05 January 2015

TV Crime Log: Broadchurch

BroadchurchSo, look, don’t look so grim. After the catastrophic crime show famine of Christmas, there’s plenty of new – or rather, returning – crime shows this week.

Foyle’s War slipped back last night, cosy Father Brown is back for a third series this afternoon, featherweight Death In Paradise later in the week, and that old warhorse Silent Witness inevitably lumbers around for its umpteenth return. Crumbs, that’s a landslide of crimey stuff for your over-stimulated eyeballs.

But everybody’s attention will be turned to Broadchurch tonight, at 9pm. It’s a show that provided ITV with a rare critical and ratings drama triumph. The first series managed to run for 10-episodes while keeping up the gripping dramatic pace in a way which others dramas—The Missing, perhaps—have struggled to do.

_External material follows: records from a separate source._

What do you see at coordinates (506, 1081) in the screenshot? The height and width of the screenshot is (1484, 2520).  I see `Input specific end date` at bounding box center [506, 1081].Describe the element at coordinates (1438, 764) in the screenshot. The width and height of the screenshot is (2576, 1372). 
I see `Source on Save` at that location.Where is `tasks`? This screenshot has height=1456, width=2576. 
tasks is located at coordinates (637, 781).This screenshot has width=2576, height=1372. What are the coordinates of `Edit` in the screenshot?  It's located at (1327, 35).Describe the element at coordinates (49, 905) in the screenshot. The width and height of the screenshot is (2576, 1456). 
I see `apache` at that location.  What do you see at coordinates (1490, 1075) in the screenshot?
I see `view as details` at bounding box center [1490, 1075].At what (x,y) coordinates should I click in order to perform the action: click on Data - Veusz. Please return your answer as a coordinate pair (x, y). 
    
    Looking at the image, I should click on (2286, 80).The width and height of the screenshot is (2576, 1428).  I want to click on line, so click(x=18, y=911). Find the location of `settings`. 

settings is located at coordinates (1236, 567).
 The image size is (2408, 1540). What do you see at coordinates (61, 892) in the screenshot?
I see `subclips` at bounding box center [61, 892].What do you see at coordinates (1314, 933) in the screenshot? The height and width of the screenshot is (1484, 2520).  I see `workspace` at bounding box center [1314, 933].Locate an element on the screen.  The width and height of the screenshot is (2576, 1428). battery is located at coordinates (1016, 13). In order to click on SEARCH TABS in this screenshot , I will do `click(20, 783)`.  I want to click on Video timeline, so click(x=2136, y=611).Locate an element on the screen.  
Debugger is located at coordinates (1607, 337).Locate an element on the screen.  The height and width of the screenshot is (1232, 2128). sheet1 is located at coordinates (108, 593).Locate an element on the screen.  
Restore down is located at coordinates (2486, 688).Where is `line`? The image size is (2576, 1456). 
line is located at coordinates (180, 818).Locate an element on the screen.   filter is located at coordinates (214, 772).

The trailer for the second series hints at the disappearance of two girls— maybe referencing the investigation that ruined David Tennant’s DI Alec Hardy’s career—and creator and writer Chris Chibnall has promised a more straightforward thriller narrative this time around.

It’ll be interesting to see if lightning can actually strike twice for the beleaguered residents of that blighted, fictional Devon town, with its bright Scandi fabrics and steep cliffs and dark secrets. Broadchurch became something of a phenomenon when it aired in 2013.

A US-version, called Gracepoint, limped along across the pond this summer. And there was the novelization written by Erin Kelly. No matter how good novelisations of TV-series are, I’ve never quite understood the logic of publishing a book version a year or two after the telly show transmits—although Kelly has said that Chibnall insisted she insert a small clue into the book about the direction of the second series.

TV veteran Chibnall wrote the show on spec, and said he origjnally designed the show to be a trilogy—and it’s been reported that a third series has already been commissioned.